Additionally, the models for PFS were found to overestimate outcomes for most treatments examined, and this was thought to be partly because of the anchoring of the absolute outcomes to a pooled sunitinib arm; doing this led to overestimations for treatments with poorer-performing comparator sunitinib arms. The OS model was selected in line with clinical expert opinion that the use of immunotherapy following treatment sunitinib would lead to favorable outcomes vs trial data, and likely cause immunotherapy plus TKI vs sunitinib survival curves to cross over time. Notably, OS outcomes for the immunotherapy/TKI combinations were similar.
The investigators noted that although DIC-based fit is still an effective measure for evaluating the fit of FP models to observed trial data, it can still generate clinically implausible results. The utilization of additional model selection criteria improved the clinical plausibility of survival outcomes vs statistical fit alone.

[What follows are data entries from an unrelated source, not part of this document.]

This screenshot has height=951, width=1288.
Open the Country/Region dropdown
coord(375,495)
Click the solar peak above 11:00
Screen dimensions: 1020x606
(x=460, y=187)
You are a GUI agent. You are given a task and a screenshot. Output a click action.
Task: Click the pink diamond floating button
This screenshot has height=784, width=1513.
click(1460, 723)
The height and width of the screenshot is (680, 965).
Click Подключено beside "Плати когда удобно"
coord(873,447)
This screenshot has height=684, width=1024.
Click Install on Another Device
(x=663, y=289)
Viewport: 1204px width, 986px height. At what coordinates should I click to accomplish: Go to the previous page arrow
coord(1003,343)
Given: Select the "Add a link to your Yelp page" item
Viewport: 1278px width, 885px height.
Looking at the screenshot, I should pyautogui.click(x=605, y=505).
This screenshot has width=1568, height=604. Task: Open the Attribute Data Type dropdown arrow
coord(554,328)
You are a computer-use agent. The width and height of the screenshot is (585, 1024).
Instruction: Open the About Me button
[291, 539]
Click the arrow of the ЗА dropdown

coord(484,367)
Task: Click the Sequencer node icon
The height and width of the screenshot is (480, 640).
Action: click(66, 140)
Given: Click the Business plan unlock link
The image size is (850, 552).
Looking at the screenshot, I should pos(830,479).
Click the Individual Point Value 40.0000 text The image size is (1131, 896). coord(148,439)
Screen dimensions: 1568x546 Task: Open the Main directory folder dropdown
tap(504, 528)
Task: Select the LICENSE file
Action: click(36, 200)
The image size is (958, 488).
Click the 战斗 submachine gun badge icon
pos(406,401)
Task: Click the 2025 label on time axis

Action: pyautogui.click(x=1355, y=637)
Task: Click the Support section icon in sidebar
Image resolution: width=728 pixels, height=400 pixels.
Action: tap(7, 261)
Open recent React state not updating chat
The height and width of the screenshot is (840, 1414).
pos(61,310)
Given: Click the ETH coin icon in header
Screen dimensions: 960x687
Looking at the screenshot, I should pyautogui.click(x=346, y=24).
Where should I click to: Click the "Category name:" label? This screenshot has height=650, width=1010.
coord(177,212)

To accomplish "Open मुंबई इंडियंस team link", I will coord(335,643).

The study authors noted that the decision to utilize a sunitinib arm that was pooled from individual sunitinib arms from all the available trials resulted in over- and underpredictions of the PFS models by both selection approaches due to the fact that the relative effectiveness of treatments that was estimated based on each trial’s sunitinib arm, and absolute survival outcomes were estimated based on the pooled data from the sunitinib arm spanning the trials.
“In our study, FP models generally performed imperfectly against some of the trial data,” study authors wrote. “This likely reflects heterogeneity between trial populations, differing mechanism of actions, and subsequent treatment patterns and highlights the need for further research on the integration of adjustment for within-trial and cross-trial heterogeneity in fitting FP models to survival data.”